You may well find that, when you took out a loan to finance the construction of the house, the mortgage document you signed gave the bank a charge over the house+land to secure the loan. In which case, if you default, house and land are both at risk.

Think about it. The point of the mortgage is to give the bank an asset it can sell to recover its loan. If ownership of the house has been separated from ownership of the land on which it stands, and if you offer them a mortgage over the house only, that’s not a terribly attractive security. Why would any bank lend on that security?

(The general common law position is that, when you build on your land, you are not creating a new asset; you are enhancing the value of the asset you already have, just as you might be if you planted trees on the land, or laid it out as a car park in an area where there was a high demand for parking.
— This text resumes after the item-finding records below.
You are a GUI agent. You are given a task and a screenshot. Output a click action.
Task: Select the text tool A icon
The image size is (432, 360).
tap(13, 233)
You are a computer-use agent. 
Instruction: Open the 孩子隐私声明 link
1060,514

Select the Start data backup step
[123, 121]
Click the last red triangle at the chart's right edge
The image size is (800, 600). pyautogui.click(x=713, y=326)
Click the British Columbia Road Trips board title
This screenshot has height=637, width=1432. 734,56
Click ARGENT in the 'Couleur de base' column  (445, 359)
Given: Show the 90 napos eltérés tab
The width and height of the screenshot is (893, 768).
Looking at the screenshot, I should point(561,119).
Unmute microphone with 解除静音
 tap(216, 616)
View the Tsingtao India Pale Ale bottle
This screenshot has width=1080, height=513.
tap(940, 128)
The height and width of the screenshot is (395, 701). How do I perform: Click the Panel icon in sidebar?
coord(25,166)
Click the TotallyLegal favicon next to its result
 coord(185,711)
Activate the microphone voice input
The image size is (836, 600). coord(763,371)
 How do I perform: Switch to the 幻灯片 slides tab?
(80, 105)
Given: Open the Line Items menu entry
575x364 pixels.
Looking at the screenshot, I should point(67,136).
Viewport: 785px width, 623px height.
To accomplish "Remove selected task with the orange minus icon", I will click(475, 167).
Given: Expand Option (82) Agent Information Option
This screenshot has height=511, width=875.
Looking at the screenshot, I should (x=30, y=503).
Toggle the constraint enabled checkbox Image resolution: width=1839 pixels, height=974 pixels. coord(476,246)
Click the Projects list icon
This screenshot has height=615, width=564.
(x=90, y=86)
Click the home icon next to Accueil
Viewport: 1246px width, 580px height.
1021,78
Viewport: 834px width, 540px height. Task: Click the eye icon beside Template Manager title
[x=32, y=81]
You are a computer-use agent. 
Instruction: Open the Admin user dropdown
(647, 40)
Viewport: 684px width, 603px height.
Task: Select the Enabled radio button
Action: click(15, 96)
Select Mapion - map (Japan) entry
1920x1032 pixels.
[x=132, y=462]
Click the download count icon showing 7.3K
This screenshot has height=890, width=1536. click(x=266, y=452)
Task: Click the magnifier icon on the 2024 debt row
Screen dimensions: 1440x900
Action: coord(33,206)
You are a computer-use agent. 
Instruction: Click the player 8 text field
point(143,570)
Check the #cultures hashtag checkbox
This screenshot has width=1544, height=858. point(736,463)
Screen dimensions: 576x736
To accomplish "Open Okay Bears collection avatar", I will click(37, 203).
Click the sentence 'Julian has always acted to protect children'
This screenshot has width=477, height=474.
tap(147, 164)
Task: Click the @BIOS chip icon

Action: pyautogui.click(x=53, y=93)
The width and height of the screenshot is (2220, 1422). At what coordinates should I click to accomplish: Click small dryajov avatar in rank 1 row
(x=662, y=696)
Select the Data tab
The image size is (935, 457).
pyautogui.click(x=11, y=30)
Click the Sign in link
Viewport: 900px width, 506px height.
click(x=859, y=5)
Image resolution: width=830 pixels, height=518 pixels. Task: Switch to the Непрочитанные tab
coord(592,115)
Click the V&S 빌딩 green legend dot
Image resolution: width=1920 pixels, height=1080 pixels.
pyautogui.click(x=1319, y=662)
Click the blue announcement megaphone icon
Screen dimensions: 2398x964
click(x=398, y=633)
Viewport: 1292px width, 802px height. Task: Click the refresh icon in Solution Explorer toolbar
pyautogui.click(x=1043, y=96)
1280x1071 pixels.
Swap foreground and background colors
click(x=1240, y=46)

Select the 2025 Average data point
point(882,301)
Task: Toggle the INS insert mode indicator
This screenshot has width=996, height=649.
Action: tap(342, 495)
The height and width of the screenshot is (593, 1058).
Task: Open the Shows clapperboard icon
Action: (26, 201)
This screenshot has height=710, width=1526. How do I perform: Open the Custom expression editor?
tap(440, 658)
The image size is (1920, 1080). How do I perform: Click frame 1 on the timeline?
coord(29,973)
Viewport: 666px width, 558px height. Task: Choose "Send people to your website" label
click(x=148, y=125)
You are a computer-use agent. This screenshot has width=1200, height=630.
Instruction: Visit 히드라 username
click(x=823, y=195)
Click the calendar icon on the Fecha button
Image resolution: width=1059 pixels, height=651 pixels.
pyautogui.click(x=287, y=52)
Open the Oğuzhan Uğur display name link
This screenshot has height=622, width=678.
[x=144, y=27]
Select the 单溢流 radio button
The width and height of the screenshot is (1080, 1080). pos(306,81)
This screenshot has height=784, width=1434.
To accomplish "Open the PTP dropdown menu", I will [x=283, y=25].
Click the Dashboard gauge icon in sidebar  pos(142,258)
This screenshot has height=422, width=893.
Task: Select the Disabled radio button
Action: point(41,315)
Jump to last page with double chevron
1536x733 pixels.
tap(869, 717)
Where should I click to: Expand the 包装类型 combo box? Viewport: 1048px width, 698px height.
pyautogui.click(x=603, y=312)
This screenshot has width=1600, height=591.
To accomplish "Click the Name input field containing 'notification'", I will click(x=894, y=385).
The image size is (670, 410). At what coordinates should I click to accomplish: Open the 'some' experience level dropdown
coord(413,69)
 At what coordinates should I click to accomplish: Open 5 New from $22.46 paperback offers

Hence the house is not something you own separately from the land. Previously you owned land with no house on it; now you own land with a house on it. If you’ve granted a mortgage, it’s very likely that the asset you have mortgaged in the land, which is valuable security largely because it has been developed by constructing a house on it.

But many jurisdictions have statutory procedures by which ownership of a building can be separated from the underlying land. The purpose is to facilitate, e.g., the construction and sale of apartments. It’s possible that you did separate land and building in this way. You would know because, among other things, you would have two separate titles, only one of which would have a mortgage registered on it. But I have to say this would be unusual.

And, if you have done that, the process of separating out the two titles will probably have invlolved your subjecting the title to the land to the rights of access, etc, of the owner of the house.)